WORK ITEM: Return only the number of lines in the data below where the word "computer" appears.

DATA TO USE:
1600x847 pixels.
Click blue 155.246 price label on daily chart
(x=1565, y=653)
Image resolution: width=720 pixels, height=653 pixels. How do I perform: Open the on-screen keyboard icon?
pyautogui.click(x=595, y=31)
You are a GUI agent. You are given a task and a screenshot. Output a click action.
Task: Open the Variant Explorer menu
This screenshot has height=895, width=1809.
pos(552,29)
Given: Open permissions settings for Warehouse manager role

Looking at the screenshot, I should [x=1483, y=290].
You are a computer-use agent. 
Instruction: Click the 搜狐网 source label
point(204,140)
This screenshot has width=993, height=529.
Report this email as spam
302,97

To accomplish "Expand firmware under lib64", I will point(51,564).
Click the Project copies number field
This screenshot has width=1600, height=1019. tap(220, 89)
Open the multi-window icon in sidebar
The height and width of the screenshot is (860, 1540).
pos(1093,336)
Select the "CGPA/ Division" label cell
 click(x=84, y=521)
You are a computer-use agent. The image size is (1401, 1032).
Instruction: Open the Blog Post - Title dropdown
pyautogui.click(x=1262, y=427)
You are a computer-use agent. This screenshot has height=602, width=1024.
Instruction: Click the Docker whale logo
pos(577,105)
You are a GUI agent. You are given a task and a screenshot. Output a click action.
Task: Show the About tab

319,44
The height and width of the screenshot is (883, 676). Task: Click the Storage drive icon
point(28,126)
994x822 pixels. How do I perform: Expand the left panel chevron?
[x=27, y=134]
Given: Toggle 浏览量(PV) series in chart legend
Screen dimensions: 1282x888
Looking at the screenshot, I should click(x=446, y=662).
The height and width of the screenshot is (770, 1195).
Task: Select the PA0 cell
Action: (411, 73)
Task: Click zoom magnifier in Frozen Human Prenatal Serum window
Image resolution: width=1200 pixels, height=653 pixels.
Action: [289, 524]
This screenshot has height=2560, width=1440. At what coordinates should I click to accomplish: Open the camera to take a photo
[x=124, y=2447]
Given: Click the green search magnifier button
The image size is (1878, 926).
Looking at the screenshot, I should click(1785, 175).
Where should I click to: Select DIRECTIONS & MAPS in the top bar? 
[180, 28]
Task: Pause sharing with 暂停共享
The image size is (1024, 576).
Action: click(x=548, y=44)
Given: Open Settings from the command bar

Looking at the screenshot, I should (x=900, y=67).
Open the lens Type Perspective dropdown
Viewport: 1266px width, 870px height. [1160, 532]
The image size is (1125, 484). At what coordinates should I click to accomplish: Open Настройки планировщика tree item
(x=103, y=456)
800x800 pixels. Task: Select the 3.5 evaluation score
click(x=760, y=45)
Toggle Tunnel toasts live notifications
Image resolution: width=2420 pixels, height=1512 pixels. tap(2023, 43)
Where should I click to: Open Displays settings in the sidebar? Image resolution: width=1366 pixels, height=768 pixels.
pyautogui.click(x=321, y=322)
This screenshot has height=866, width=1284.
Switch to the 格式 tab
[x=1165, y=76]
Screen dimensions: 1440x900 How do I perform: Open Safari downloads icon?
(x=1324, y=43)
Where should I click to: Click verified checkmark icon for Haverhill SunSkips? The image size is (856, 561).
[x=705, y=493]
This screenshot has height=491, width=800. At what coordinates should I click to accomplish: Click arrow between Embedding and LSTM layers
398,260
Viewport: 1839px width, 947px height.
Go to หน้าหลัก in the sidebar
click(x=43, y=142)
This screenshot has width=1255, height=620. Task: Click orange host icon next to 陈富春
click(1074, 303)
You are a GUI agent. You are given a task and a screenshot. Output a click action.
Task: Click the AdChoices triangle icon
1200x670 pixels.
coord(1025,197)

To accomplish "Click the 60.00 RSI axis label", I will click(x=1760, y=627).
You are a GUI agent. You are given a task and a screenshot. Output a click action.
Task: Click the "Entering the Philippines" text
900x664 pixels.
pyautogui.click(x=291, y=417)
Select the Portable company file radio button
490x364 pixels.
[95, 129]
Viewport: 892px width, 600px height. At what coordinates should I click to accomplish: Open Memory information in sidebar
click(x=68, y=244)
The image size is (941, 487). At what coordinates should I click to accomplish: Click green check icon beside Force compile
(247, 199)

TASK OUTPUT: 3